------ Extract

HDU 5157 Harry and magic string
Problem Description
Harry got a string T, he wanted to know the number of T’s disjoint palindrome substring pairs. A string is considered to be palindrome if and only if it reads the same backward or forward. For two substrings of
T:x=T[a1…b1],y=T[a2…b2] (where a1 is the beginning index of
x,b1 is the ending index of x.
a2,b2 as the same of y), if both x and y are palindromes and
b1<a2 or b2<a1 then we consider (x, y) to be a disjoint palindrome substring pair of T.
Input
There are several cases.
For each test case, there is a string T in the first line, which is composed by lowercase characters. The length of T is in the range of [1,100000].
For each test case, there is a string T in the first line, which is composed by lowercase characters. The length of T is in the range of [1,100000].
Output
For each test case, output one number in a line, indecates the answer.
Sample Input
aca aaaa
Sample Output
3 15HintFor the first test case there are 4 palindrome substrings of T. They are: S1=T[0,0] S2=T[0,2] S3=T[1,1] S4=T[2,2] And there are 3 disjoint palindrome substring pairs. They are: (S1,S3) (S1,S4) (S3,S4). So the answer is 3.
求有多少对回文串不想交,回文树前后两遍统计即可,用链表建边牺牲一点时间省了很多的空间。
#pragma comment(linker, "/STACK:102400000,102400000")
#include<map>
#include<set>
#include<cmath>
#include<queue>
#include<stack>
#include<bitset>
#include<cstdio>
#include<string>
#include<cstring>
#include<algorithm>
#include<functional>
using namespace std;
typedef long long LL;
const int low(int x) { return x&-x; }
const int INF = 0x7FFFFFFF;
const int maxn = 1e5 + 10;
LL a[maxn];
char s[maxn];
struct linklist
{
int nt[maxn], ft[maxn], u[maxn], v[maxn], sz;
void clear() { sz = 0; }
void clear(int x) { ft[x] = -1; }
int get(int x, int y)

------------

Tasks to perform —
(1) Reproduce the passage of the Harry and magic string text that begins at the words "Sample Input" and stops after the words "answer is 3.".
(2) Pick up the Harry and magic string text after its last line and continue it.

------ Dataset content

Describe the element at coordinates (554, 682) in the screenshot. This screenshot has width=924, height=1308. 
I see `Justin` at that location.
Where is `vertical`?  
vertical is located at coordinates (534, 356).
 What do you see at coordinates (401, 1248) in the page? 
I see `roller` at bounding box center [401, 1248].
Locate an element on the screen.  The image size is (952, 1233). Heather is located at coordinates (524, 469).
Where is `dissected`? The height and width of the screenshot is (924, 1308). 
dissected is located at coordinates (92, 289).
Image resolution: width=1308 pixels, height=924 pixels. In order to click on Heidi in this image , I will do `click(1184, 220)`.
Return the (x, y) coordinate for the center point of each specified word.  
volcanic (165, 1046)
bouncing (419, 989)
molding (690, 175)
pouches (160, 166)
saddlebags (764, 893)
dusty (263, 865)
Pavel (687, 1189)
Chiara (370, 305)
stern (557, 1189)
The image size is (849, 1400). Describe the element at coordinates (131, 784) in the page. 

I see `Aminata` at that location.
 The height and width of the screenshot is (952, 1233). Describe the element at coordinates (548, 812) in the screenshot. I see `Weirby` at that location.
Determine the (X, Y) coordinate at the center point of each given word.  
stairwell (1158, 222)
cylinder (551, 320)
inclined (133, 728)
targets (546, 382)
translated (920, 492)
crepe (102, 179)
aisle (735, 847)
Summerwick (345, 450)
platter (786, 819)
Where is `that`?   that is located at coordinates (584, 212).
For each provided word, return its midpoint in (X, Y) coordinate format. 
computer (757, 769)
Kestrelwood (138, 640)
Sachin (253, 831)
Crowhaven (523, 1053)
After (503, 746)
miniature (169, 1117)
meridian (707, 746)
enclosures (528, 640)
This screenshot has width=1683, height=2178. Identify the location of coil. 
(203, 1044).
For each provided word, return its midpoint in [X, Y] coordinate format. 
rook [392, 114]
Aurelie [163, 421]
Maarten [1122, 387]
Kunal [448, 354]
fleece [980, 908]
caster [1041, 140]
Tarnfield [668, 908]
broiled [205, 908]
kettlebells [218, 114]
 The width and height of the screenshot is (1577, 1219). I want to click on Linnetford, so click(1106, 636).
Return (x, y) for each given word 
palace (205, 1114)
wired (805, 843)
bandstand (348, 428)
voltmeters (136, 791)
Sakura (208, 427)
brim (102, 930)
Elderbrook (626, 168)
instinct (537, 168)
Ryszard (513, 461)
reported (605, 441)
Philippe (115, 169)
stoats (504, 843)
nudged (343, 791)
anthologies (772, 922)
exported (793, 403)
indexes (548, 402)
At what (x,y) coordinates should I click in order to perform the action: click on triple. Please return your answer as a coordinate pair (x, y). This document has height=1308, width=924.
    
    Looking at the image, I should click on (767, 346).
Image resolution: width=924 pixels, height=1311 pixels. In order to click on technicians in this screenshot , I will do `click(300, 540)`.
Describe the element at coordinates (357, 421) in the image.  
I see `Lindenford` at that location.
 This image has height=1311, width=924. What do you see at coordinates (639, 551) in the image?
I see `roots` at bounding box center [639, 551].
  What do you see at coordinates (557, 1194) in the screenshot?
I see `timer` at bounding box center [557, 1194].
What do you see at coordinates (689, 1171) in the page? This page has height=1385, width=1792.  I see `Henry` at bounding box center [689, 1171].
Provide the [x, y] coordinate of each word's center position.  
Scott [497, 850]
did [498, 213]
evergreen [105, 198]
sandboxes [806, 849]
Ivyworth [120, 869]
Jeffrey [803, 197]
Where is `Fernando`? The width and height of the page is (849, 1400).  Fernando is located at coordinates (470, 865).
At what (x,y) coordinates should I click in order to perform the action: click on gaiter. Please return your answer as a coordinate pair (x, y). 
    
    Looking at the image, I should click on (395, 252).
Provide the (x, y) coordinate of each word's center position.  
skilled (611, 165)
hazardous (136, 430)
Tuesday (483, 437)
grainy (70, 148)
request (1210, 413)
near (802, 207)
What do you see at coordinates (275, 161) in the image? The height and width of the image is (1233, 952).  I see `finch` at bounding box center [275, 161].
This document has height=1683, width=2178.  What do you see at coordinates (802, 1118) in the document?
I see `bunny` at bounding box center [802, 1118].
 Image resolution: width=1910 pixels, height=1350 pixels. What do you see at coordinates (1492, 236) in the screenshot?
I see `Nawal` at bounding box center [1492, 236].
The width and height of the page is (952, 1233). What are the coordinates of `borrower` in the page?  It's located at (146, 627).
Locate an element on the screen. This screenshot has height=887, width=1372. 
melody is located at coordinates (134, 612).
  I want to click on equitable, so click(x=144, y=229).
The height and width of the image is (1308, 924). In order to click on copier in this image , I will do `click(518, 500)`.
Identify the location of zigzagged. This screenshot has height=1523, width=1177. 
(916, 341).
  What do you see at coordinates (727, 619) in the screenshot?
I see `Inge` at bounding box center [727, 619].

------------

Answers by item number —
(1)
Sample Input
aca aaaa
Sample Output
3 15HintFor the first test case there are 4 palindrome substrings of T. They are: S1=T[0,0] S2=T[0,2] S3=T[1,1] S4=T[2,2] And there are 3 disjoint palindrome substring pairs. They are: (S1,S3) (S1,S4) (S3,S4). So the answer is 3.

(2)
{
for (int i = ft[x]; i != -1; i = nt[i])
{
if (u[i] == y) return v[i];
}
return 0;
}
void insert(int x, int y, int z)
{
u[sz] = y; v[sz] = z;
nt[sz] = ft[x]; ft[x] = sz++;
}
};
struct PalindromicTree
{
const static int maxn = 1e5 + 10;
const static int size = 26;
linklist next;
int sz, tot, last;
int fail[maxn], len[maxn], cnt[maxn];
char s[maxn];
void clear()
{
len[1] = -1; len[2] = 0;
fail[1] = fail[2] = 1;
cnt[1] = cnt[2] = tot = 0;
last = (sz = 3) - 1;
next.clear(); next.clear(1); next.clear(2);
}
int Node(int length)
{
len[sz] = length;
cnt[sz] = 1; next.clear(sz);
return sz++;
}
int getfail(int x)
{
while (s[tot] != s[tot - len[x] - 1]) x = fail[x];
return x;
}
int add(char pos)
{
int x = (s[++tot] = pos) - 'a', y = getfail(last);
if (!(last = next.get(y, x)))
{
next.insert(y, x, last = Node(len[y] + 2));
fail[last] = len[last] == 1 ? 2 : next.get(getfail(fail[y]), x);
cnt[last] += cnt[fail[last]];
}
return cnt[last];
}
}solve;
int main()
{
while (scanf("%s", s) != EOF)
{
LL ans = a[0] = 0, len = strlen(s);
solve.clear();
for (int i = 1; i <= len; i++)
{
a[i] = a[i - 1] + solve.add(s[i - 1]);
}
solve.clear();
for (int i = len; i; i--)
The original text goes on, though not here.